The funds’ holdings in all European banks declined by $2 billion to $196 billion, according to the data compiled by Bloomberg. Banks in countries seen by investors as safe havens, including Switzerland and Sweden as well as Canada, saw funding decrease.
Prime money funds are eligible to purchase debt and other securities issued by corporations and banks, as opposed to funds that invest exclusively in U.S. government-backed debt.
For the third month in a row, Vanguard Prime Money Market Funds was alone among the 10 funds maintaining its zero allocation to European banks. The fund had been 27 percent invested in European banks in 2010.
The $120 billion JPMorgan Prime Money Market Fund increased the European bank holdings to 42.2 percent of total assets from 41.9 percent the month before. The level stood at 54 percent in 2010.
Kristen Chambers, a JPMorgan spokeswoman, declined to comment.
Fidelity increased European bank holdings in its Money Market Portfolio and Prime Money Market Portfolio funds to 38 percent and 36 percent, respectively.
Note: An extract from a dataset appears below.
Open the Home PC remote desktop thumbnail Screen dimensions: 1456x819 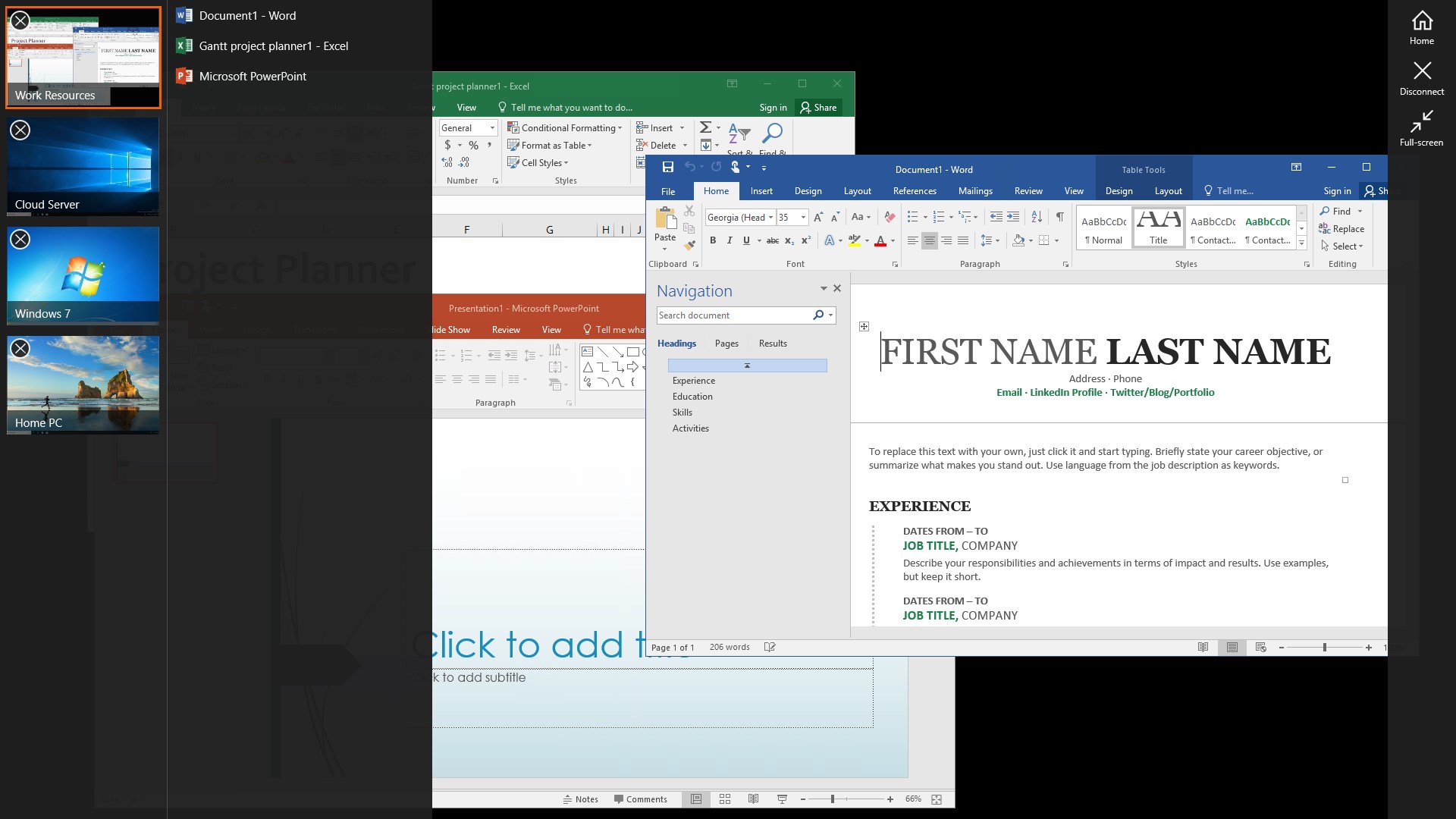pyautogui.click(x=83, y=384)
Its Cash Reserves Fund decreased European holdings to 26 percent from 34 percent.
Vincent Loporchio, a Fidelity spokesman, said the firm’s money funds are well-diversified and invest only in high-quality debt instruments with minimal credit risk.
BNP Paribas SA (BNP) was the biggest beneficiary among the French banks in February, with holdings increasing to $7.3 billion from $2.7 billion. The Paris-based bank reduced its dollar assets by $113 billion to $257 billion in the second half of last year.
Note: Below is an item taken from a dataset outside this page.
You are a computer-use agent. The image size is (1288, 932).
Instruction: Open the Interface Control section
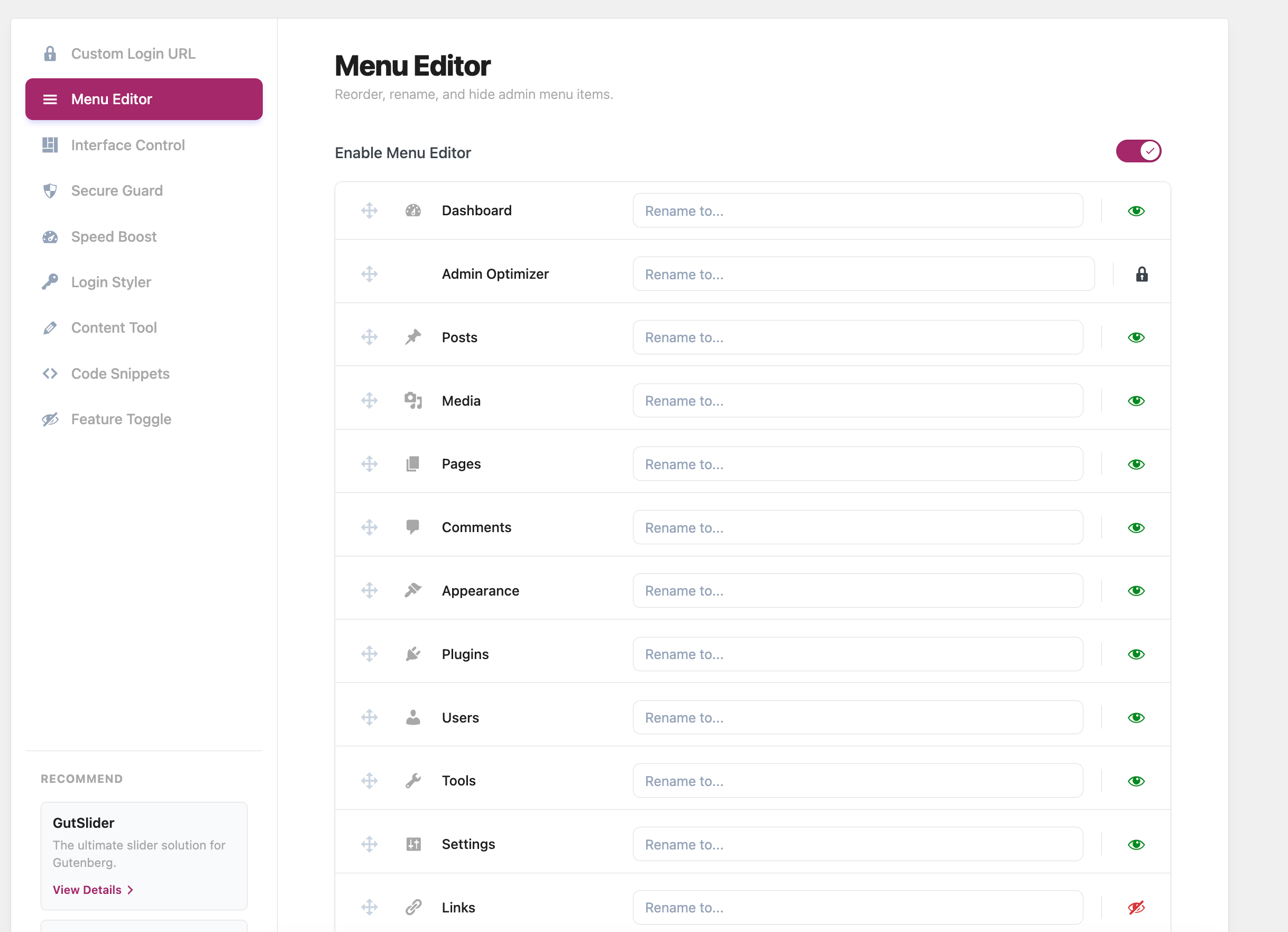click(x=128, y=145)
U.S. money funds aren’t a crucial funding source, according to another Paris-based bank, which saw $3.4 billion invested in February.
Outside of Europe, U.S. and Japanese banks attracted the largest amount of new investment in the month. U.S. bank paper increased to $54.3 billion from $46 billion at the end of January. Japanese banks saw a $10 billion increase to $60.6 billion.
The survey included Fidelity Cash Reserves, JPMorgan Prime Money Market Fund, Vanguard Prime Money Market Fund, Fidelity Institutional Prime Money Market Portfolio, Fidelity Institutional Money Market Portfolio, BlackRock TempFund, Federated Prime Obligations Fund, Schwab Cash Reserves, Western Asset Institutional Liquid Reserves and Dreyfus Cash Management Fund.